In the Caprica prequel, the storyline goes back 58 years (before the Cylons nuked the Colonies), but it still features the Adama family. Except that in the pilot, it wasn't the "Adama" family, but the "Adams" family. Apparently Commander Adama's father, Joseph Adama (Esai Morales) had wanted to assimilate into Caprican (i.e. Anglo) culture and had changed his original "Tauron" (i.e. non-Anglo) family name from the original "Adama" to "Adams". After Joseph's family suffers a terrible tragedy, he re-evaluates his Tauron heritage and decides to return to using his original family name.

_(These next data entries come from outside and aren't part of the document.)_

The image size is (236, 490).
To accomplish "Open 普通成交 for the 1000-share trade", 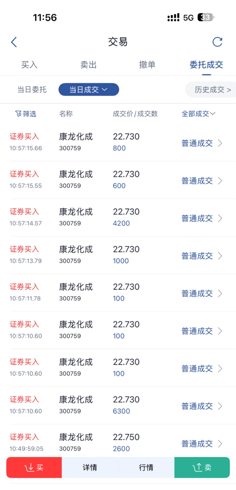I will [197, 256].
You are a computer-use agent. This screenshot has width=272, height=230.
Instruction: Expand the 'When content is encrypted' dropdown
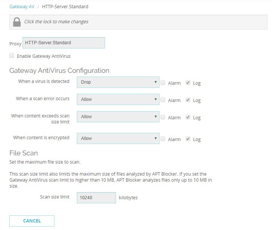(118, 138)
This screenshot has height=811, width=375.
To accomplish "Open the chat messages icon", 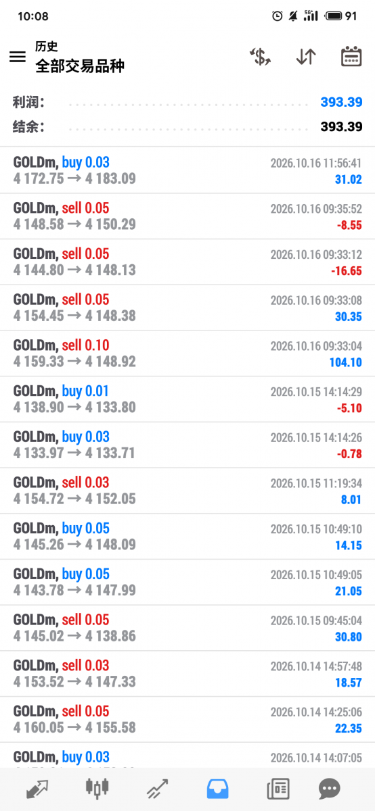I will 330,788.
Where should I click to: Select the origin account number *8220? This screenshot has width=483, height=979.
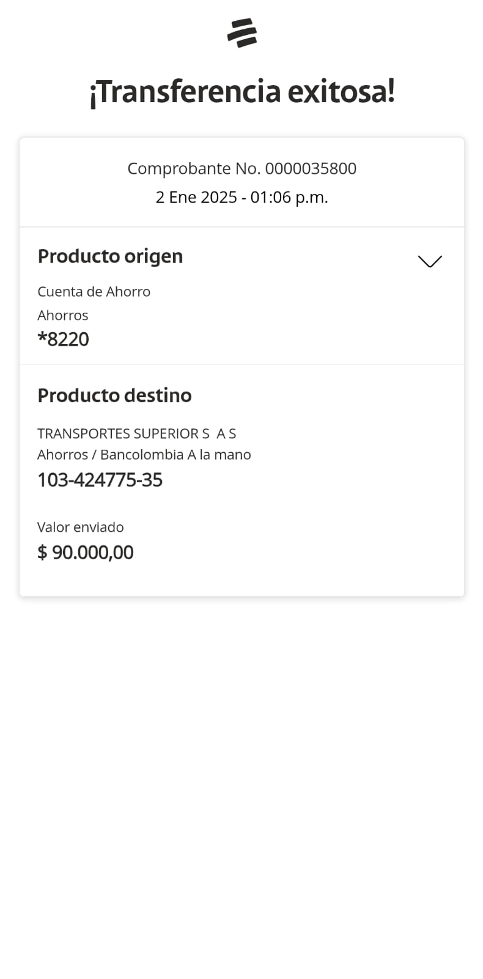[63, 340]
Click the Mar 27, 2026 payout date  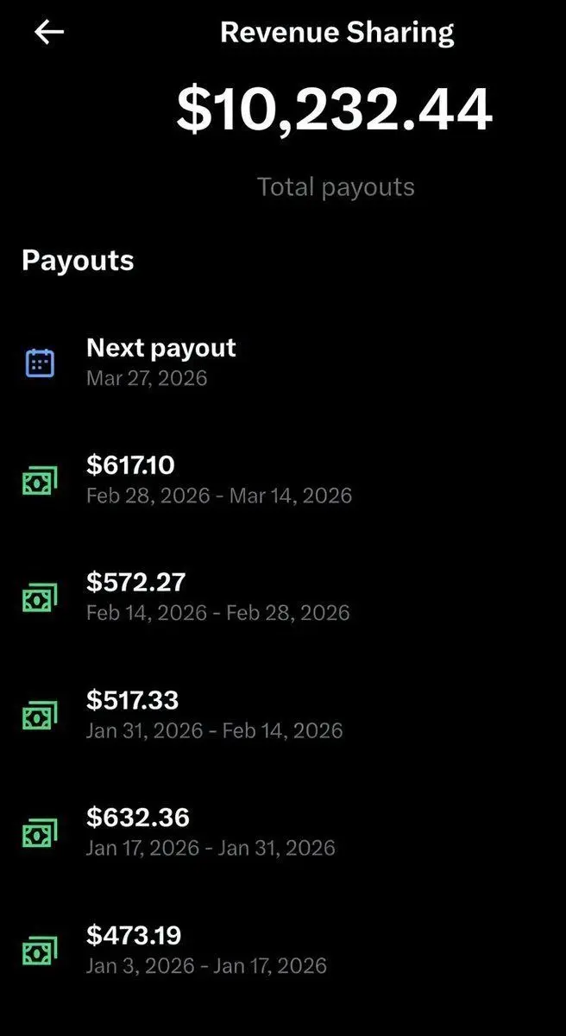click(147, 378)
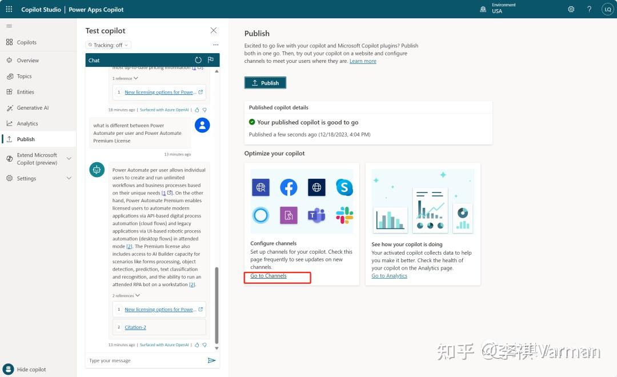Restart the chat using the refresh icon
617x377 pixels.
(x=198, y=59)

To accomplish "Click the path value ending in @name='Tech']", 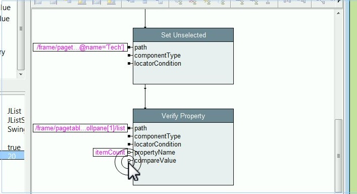I will pos(80,47).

This is cool from a sociolinguistic point of view and you can see a good commentary, but my favorite moment is actually phonetic. We have a great scene where Joseph Adama reveals his true family name to young William...but with a Spanish dental /d/ instead of an English alveolar /d/.

Esai Morales is, of course, a Latino actor (specifically of Puerto Rican heritage) and a Spanish speaker. Now in English, the sound /d/ which is pronounced with the tongue on the ridge behind the teeth - hence phoneticians describe English /d/ as "avleolar d". Spanish on the other hand, pronounces /d/ with the tongue touching the back of the teeth - hence a "dental /d/".

When Esai Morales is speaking English, he generally uses an alveolar /d/, but clearly he is bilingual enough to switch into Spanish pronunciation mode when he wants - as he did with "Adama." When he did that, it definitely emphasized that Adama was NOT a local Caprican name. Well done!

On a final note, Esai Morales commented that the Taurons are any non-Anglo group, not just a "Latino" group. For imstance Joseph Adama's full Tauron name is Yousef Adama (with a Middle Eastern twist). Morales also points out that not all Taurons have the same skin tone, so we do see some red heads in the scruffy Tauron bar (generic non-English Celtic anyone?).

I'll be interested to see where this "Tauron" distinction goes, but we can verify a Spanish dental /d/ in the mix...at least in the Adama family.

Postscript: Feb 26

The most extreme change in the pronunciation of "Adama" only happens once, when Joseph first explains it to his son William. Later, it appears that the actor Morales uses a pronunciation more consistent with English. Interesting.